Éditions Arléa, Coll. La rencontre

120 pages

05/05/2022

16 €

Venise, voilà son secret, est un amplificateur. Si vous êtes heureux, vous le serez dix fois plus, malheureux, cent fois davantage. Tout dépend de votre disposition intérieure et de votre rapport à l'amour. L'amour ? Oui, et dans tous les sens : anges et libertinage, architecture, peinture, musique, roman, poésie, mais aussi air, pierre, eau, étoiles. Nature et culture enfin à égalité. Venise n'est pas un musée, mais une création constante. Si vous échappez aux clichés, au tourisme, aux bavardages ; si vous avez réussi à être vraiment clandestin ici, alors vous savez ce que le mot paradis veut dire. Le monde se précipite vers le chaos, la violence, la terreur, la pornographie, le calcul aveugle, la marchandisation à tout va ? Mais non, voyez, écoutez, lisez : voici le lieu magique et futur dont tous les artistes et les esprits libres témoignent.

Philippe Sollers, Dictionnaire amoureux de Venise

 

Une longue promenade sur la lagune vous laisse une sorte d’étourdissement ébloui, un balancement jusque dans l’esprit, où les pensées oscillent, et qui persévère même dans le sommeil.

ENTRÉES DE DONNÉES:

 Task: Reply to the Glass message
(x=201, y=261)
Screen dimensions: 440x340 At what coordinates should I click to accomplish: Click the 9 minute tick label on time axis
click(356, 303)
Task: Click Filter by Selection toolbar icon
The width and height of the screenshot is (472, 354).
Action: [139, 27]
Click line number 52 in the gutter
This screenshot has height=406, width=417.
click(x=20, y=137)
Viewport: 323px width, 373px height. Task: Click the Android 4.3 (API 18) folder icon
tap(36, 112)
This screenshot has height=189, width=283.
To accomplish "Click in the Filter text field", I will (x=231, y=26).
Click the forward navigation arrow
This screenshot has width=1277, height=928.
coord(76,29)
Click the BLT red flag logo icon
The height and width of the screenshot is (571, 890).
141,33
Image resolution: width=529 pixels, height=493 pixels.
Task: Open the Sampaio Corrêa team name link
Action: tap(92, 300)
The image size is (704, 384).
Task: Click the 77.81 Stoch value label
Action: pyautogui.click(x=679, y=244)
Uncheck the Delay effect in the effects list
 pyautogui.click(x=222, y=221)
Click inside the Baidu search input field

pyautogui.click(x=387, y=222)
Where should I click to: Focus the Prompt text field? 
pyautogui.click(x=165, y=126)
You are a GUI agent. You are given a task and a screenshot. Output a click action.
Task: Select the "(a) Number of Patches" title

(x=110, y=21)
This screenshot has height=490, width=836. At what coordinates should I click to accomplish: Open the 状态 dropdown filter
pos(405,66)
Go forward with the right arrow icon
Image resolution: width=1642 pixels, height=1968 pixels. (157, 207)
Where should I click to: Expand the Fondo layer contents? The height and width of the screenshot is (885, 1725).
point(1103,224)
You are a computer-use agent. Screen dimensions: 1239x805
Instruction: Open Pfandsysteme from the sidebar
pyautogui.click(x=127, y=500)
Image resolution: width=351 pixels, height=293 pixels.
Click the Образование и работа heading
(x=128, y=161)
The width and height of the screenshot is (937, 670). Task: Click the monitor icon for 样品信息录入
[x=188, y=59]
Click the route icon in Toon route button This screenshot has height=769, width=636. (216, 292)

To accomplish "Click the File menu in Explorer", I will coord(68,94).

CONSIGNE:
Recopiez mot pour mot le passage de l'extrait sur Venise qui s'ouvre sur les mots contenant « Une longue promenade » et se ferme sur « dans le sommeil. ». Le matériel n'a aucun rapport avec l'extrait sur Venise.

RÉPONSE CI-DESSOUS:
Une longue promenade sur la lagune vous laisse une sorte d’étourdissement ébloui, un balancement jusque dans l’esprit, où les pensées oscillent, et qui persévère même dans le sommeil.